After seeing headlines hype anti-Mormonism in Iowa and South Carolina as the major problem for Romney, I was ready to write a post suggesting a bit of caution is in order when tying Romney’s fortunes to his faith.
There has not been a data set that (to my mind at least) definitively establishes anti-Mormonism as the factor for Romney.
The oft-cited Pew Forum numbers on Mormonism and the presidential race indicate that his Mormonism is a decisive factor for about 8% of Republican voters and 15% of Republican evangelicals. The New York Times’ excellent data on Iowa voters a few weeks back showed that Mormonism’s general esteem among voters had risen by a couple of points since this time four years ago, while Romney’s favorability had fallen by fourteen points.
And it would be easier to isolate his religion as a variable were Romney’s record as a social conservative less suspect and his retail politics less painful to watch.
But just as Romney’s numbers were picking up again and I was preparing to sound a note of caution about over-hyping anti-Mormonism, this little gem came across the wire: the new head of South Carolina’s Southern Baptist Convention (the largest religious group in the state) says that for many faith-motivated voters, Mitt Romney’s Mormonism would be a greater moral problem that Newt Gingrich’s serial adultery.
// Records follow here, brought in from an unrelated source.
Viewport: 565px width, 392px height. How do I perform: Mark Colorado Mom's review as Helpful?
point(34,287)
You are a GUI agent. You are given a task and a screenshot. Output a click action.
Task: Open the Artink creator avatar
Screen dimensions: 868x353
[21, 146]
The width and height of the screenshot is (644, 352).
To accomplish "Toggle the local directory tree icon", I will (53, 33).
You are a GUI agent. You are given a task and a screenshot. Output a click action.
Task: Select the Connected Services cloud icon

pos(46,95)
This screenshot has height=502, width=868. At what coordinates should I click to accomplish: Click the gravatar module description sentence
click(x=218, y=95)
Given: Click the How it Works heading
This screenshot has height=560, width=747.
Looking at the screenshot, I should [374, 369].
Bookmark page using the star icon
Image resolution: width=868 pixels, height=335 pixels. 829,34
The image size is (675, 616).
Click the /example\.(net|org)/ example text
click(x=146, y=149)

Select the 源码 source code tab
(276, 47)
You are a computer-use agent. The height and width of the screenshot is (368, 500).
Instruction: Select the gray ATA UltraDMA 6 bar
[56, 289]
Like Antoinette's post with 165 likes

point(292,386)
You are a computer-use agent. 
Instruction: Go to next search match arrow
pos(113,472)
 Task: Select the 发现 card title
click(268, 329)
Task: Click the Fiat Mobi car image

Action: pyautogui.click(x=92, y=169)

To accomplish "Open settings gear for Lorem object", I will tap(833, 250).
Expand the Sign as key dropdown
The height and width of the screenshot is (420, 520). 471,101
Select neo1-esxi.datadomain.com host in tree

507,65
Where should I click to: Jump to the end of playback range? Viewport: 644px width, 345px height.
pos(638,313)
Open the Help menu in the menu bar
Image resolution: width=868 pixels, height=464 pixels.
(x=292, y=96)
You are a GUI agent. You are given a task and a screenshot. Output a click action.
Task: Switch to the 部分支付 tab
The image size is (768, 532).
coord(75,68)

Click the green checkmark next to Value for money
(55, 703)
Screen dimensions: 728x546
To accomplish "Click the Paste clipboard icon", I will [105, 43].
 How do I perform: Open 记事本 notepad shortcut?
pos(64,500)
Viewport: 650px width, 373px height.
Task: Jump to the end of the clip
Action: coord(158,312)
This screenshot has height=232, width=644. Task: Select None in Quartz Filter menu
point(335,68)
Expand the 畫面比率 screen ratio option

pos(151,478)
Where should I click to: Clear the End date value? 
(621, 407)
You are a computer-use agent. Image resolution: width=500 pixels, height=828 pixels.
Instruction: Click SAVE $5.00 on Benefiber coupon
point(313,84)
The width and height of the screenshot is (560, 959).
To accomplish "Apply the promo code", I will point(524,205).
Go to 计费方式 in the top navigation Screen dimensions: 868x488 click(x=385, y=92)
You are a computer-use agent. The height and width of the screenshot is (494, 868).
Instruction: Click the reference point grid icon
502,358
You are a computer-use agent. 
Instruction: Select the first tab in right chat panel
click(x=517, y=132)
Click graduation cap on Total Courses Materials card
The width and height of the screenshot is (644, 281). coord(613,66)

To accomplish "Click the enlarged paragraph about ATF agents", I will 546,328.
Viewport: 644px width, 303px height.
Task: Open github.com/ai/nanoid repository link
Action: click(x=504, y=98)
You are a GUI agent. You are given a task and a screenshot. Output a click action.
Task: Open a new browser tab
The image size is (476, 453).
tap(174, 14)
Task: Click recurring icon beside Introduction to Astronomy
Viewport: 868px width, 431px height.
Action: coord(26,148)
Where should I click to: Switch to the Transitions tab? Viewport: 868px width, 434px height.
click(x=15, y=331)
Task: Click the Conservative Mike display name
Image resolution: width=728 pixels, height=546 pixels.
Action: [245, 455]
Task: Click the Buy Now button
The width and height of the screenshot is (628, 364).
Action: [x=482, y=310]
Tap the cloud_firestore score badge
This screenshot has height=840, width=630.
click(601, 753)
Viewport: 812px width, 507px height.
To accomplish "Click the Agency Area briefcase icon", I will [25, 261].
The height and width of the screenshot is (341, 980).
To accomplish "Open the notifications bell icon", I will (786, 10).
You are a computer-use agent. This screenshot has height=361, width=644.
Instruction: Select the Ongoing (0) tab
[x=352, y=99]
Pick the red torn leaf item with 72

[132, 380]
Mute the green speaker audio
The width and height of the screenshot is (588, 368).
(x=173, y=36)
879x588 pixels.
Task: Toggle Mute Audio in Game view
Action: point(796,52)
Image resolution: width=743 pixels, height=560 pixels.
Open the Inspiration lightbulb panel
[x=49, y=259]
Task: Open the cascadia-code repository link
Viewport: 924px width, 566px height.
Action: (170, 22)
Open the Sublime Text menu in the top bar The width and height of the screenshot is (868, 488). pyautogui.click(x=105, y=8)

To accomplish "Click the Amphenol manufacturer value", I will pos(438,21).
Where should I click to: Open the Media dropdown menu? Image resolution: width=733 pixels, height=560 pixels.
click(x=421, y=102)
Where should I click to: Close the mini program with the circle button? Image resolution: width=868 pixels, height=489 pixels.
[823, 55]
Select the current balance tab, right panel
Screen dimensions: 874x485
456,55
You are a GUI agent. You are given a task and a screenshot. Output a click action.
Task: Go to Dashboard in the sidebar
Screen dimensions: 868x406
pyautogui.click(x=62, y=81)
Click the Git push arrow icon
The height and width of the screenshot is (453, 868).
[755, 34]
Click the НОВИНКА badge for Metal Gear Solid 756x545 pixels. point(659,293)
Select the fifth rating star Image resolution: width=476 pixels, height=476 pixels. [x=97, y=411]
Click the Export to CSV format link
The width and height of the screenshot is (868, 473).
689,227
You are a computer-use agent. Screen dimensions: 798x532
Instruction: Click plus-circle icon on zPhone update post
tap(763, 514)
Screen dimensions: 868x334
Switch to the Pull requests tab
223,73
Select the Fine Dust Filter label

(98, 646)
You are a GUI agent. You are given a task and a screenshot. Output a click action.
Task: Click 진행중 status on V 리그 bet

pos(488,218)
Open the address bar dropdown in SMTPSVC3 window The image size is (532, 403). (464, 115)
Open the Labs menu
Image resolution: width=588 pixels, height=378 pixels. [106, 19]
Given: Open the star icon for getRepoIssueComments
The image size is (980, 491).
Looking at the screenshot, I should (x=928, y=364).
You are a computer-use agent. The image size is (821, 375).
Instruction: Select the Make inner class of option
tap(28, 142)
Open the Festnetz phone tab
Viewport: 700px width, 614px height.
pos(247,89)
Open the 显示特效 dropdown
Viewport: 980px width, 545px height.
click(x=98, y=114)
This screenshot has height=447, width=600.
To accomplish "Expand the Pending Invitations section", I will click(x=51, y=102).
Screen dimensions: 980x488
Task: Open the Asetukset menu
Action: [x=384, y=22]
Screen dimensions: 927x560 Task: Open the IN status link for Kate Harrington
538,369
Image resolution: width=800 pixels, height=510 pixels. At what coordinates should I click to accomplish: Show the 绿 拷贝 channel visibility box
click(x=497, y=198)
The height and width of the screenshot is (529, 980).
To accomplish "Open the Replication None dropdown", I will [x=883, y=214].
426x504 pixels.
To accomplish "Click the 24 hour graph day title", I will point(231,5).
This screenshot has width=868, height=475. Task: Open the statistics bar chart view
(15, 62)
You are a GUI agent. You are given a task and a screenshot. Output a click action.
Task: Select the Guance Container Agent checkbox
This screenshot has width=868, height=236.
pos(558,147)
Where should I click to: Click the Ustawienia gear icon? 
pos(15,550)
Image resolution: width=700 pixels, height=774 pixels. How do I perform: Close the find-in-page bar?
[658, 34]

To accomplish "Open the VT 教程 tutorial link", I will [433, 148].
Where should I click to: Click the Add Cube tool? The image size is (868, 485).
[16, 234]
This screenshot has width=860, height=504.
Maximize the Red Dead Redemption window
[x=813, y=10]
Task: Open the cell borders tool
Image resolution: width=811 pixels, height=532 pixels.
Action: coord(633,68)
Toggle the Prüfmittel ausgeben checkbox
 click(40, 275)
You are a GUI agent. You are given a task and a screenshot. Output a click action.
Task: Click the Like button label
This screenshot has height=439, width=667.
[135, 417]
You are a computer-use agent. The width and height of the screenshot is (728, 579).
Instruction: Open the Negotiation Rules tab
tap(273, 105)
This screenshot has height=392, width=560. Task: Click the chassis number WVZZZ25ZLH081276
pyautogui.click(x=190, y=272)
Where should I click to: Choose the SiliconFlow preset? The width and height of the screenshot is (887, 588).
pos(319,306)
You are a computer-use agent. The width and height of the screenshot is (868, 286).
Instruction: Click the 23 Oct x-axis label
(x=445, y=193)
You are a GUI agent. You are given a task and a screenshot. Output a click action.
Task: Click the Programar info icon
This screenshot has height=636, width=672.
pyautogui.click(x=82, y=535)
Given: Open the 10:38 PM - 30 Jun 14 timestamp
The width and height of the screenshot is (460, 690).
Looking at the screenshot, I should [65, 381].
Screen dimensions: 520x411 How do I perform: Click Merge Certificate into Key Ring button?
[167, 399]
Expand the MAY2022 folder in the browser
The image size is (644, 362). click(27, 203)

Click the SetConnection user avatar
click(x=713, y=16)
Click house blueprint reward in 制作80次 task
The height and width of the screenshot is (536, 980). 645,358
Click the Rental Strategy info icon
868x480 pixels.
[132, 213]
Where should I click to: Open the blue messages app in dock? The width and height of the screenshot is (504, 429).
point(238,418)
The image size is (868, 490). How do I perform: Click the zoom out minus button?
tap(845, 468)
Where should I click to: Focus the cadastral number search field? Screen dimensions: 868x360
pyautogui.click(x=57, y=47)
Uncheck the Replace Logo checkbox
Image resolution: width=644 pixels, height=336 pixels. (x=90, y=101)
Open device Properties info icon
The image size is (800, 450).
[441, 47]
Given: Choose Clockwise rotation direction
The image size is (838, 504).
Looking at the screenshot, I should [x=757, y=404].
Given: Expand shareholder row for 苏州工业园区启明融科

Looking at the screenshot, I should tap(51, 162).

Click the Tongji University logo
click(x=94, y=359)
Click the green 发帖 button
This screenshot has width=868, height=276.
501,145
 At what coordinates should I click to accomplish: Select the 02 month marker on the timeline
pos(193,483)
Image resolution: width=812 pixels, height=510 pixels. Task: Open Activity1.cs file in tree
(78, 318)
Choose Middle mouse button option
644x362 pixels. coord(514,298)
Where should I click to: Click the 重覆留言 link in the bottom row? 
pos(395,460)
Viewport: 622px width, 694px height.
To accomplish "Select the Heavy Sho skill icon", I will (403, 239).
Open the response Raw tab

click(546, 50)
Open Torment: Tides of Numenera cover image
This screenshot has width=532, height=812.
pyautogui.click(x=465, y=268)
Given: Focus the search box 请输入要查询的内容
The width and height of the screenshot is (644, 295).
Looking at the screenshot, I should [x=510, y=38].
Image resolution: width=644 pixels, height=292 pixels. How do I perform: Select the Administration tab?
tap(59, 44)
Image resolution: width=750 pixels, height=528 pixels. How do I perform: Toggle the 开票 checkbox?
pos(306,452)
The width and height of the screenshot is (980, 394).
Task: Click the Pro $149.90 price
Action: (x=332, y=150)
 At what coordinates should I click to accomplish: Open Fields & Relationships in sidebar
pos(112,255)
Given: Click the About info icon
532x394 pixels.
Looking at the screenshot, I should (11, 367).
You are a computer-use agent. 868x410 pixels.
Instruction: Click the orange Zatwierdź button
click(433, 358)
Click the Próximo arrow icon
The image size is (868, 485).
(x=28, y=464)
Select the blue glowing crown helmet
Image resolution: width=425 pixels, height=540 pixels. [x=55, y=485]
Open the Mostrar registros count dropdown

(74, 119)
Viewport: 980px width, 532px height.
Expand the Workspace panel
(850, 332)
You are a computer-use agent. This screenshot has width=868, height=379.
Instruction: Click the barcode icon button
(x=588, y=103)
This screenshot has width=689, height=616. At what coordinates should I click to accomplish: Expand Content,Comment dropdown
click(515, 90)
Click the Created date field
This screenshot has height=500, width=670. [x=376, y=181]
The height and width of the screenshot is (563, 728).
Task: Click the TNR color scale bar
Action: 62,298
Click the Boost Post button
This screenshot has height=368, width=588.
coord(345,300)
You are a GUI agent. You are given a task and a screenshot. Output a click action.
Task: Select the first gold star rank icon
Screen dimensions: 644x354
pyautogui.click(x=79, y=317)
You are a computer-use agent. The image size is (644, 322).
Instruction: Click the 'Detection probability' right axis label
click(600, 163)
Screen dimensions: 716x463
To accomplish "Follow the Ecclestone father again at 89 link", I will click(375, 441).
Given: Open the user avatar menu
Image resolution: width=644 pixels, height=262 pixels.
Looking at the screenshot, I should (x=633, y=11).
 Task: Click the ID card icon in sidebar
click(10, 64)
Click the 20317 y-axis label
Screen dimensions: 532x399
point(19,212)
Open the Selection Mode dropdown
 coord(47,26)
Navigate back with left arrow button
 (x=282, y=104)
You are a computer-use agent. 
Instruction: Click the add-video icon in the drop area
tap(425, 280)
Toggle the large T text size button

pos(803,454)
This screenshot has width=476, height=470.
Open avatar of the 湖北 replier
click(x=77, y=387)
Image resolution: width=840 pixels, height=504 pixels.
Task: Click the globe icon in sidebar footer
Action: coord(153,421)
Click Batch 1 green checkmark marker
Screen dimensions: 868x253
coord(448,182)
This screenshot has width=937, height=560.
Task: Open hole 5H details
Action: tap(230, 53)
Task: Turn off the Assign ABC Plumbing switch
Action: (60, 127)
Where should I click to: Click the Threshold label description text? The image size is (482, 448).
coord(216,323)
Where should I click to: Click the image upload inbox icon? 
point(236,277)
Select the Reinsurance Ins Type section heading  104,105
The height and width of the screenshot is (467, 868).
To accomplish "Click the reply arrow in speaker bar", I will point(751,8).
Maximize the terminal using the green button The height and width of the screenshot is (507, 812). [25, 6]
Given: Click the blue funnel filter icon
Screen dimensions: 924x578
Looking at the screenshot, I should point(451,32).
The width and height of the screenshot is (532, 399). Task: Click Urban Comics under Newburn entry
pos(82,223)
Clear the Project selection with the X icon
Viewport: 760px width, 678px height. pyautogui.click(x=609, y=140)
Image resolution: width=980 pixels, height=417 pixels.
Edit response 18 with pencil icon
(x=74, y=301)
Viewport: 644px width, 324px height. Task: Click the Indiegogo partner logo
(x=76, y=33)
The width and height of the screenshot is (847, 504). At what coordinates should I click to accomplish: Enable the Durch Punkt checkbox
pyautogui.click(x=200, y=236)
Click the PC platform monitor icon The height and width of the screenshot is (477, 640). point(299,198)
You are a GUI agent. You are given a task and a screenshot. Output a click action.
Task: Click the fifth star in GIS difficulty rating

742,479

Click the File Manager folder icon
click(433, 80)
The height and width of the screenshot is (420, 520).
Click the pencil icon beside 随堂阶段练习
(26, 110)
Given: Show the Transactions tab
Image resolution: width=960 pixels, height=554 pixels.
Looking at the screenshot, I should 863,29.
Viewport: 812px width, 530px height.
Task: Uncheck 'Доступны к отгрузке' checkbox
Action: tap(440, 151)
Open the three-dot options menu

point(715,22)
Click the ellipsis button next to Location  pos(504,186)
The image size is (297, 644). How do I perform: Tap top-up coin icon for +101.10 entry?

Rev. Brad Atkins told a local South Carolina newspaper franchise that conservatives could “process and pray” their way through Gingrich’s adultery but will “struggle to understand how anyone could be a Mormon and call themselves a Christian.”
This just days after Romney scored an endorsement from South Carolina Governor Nikki Haley.
Conservative pastors are pitting the specter of popular anti-Mormon sentiment against the Republican establishment, and legitimizing that sentiment in the process. It’s quite a spectacle, and quite a mess the GOP has on its hands. Is this what happens when you outsource a political party’s grassroots operation to the religious right?